E poi c’è il caso Rai, direttori di testate spartiti tra i partiti politici, trasmissioni cancellate, CEO e Presidente ormai nominati dal Ministero dell’economia, dopo che Matteo Renzi ha dato ancora più potere al governo, modificando la legge 220 nel 2015. L’attuale governo Meloni cavalca una situazione creata dai precedenti governi. Secondo l’Osservatorio dei media di Pavia, nel primo mese di governo, gli esponenti del governo Meloni hanno avuto una presenza del 70% tra tutte le notizie politiche delle emittenti Rai. Giuseppe Conte all’inizio del Conte bis era al 24% e Mario Draghi all’inizio della guerra in Ucraina, era arrivato al 44%. Mai nessuno come la Meloni che, da sola, in luglio, ha avuto 386 minuti in Rai contro 73 della Schlein. “Da noi, non c'è più bisogno di censura”, afferma Daniele Macheda, segretario del sindacato Usigrai. “L'intero sistema è imbavagliato; le notizie critiche non passano più”.  
Tra i programmi cancellati da Rai da quando Giorgia Meloni è al governo, c'è anche quello di Roberto Saviano.Shutterstock

“Lo Stato non deve interferire nelle decisioni editoriali” afferma Jourová rispondendo a una domanda sull’Italia. Per Roberta Carlini, Coautrice del rapporto italiano del Media Pluralism Monitor, “la legge italiana sulle nomine Rai, sarà in contrasto con la nuova norma Ue: si dovrà modificarla per evitare una procedura d’infrazione”.
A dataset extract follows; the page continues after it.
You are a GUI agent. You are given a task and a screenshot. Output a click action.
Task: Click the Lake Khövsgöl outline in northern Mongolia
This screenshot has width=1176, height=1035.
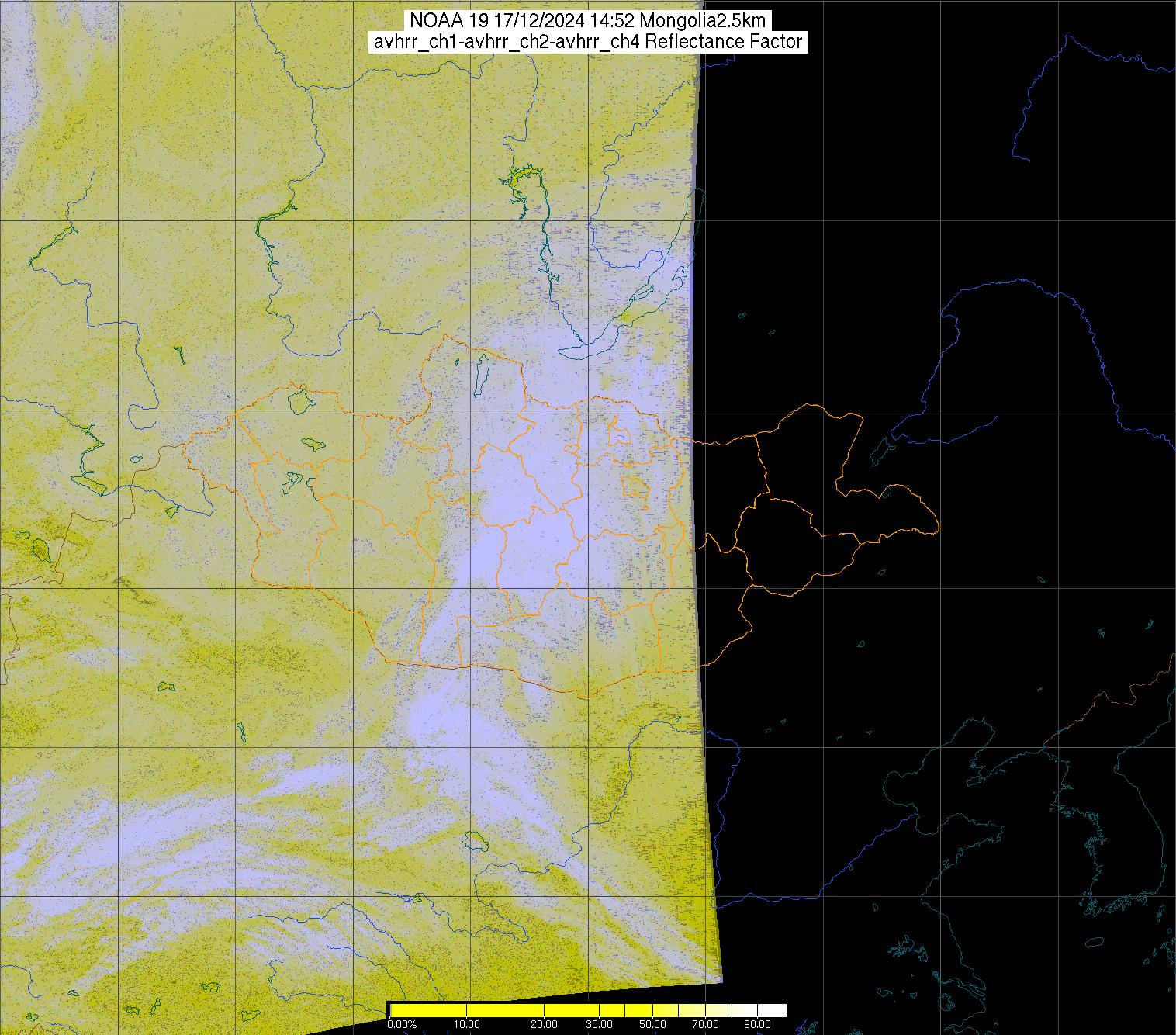click(481, 374)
Intanto, però, i governi potrebbero ancora annacquare quella europea. Ungheria, Polonia e le insospettabili Germania e Austria hanno cercato di affossarla, chiedendo che diventasse una direttiva da adattare con legge nazionale. Nella posizione del Consiglio s’introduce la possibilità di spiare i giornalisti, in nome della “sicurezza nazionale”. In difesa, resta solo l’Europarlamento.